Information on user account status, permissions to digital marketing etc.
6. REGULAR SOURCES OF INFORMATION
Information is provided by a customer ordering or using the service. The Registrar may receive information on public sources and information may be updated by the personnel of the Registrar.
7. DATA TRANSFER
The registrar uses Stripe.com for payment methods. Upon payment verification the registrar will not store or receive users credit card information. The registrar receives information on the completion of payment of respective user only. Personal data is transferred outside of EEA to SendGrid mailing system for customer communication. SendGrid is an EU-U.S. Privacy Shield Framework certified company.
Any feedback provided by a user is processed with Usersnap service. The host servers on which Usersnap processes and stores its databases are located exclusively within the GDPR compliant areas. We also use Sentry error tracking system. We send a pseudonymized user identifier to Sentry in order to provide customer service.
Personal data (name and email address) is transferred to third party digital marketing service provider.
Otherwise the data is not transferred from the registrar.
8. Data removal
The data is planned to be removed 3 months after the customer relation to the user has ended.
The information is stored in secured third party server inside European union.
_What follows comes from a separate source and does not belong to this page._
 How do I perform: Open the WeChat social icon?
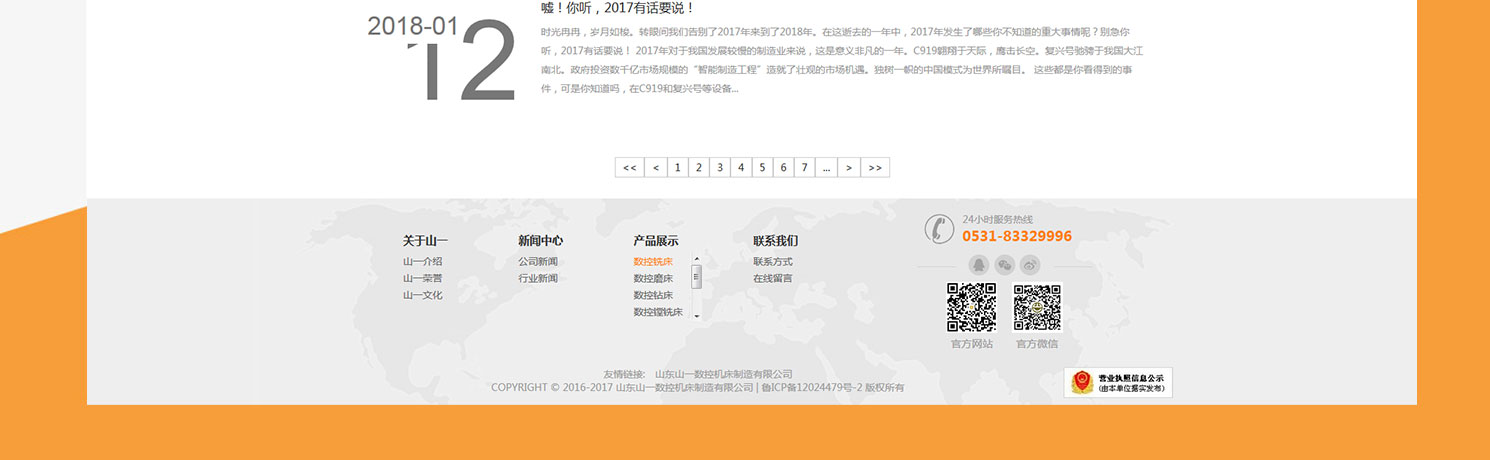tap(1005, 265)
Access to the information is restricted on technical measures and permission to access the information is granted to the registrars limited personnel only.
10. Right for inspection
Any user may inspect the registrar’s information of respective user by written request to the registrar or ask for correction of stored data.
The user may also ask for the removal of all personal data. However, the use of GISGRO is possible only when the registrar possesses the necessary user information.
11. Digital marketing and restriction to use
Registrar may use information for digital marketing only if permitted by the user. The user has a right to cancel any such permission.
12. Risk estimate
The register is considered as low risk personal information register. No sensitive information is collected, and personal information is required for user account maintenance only.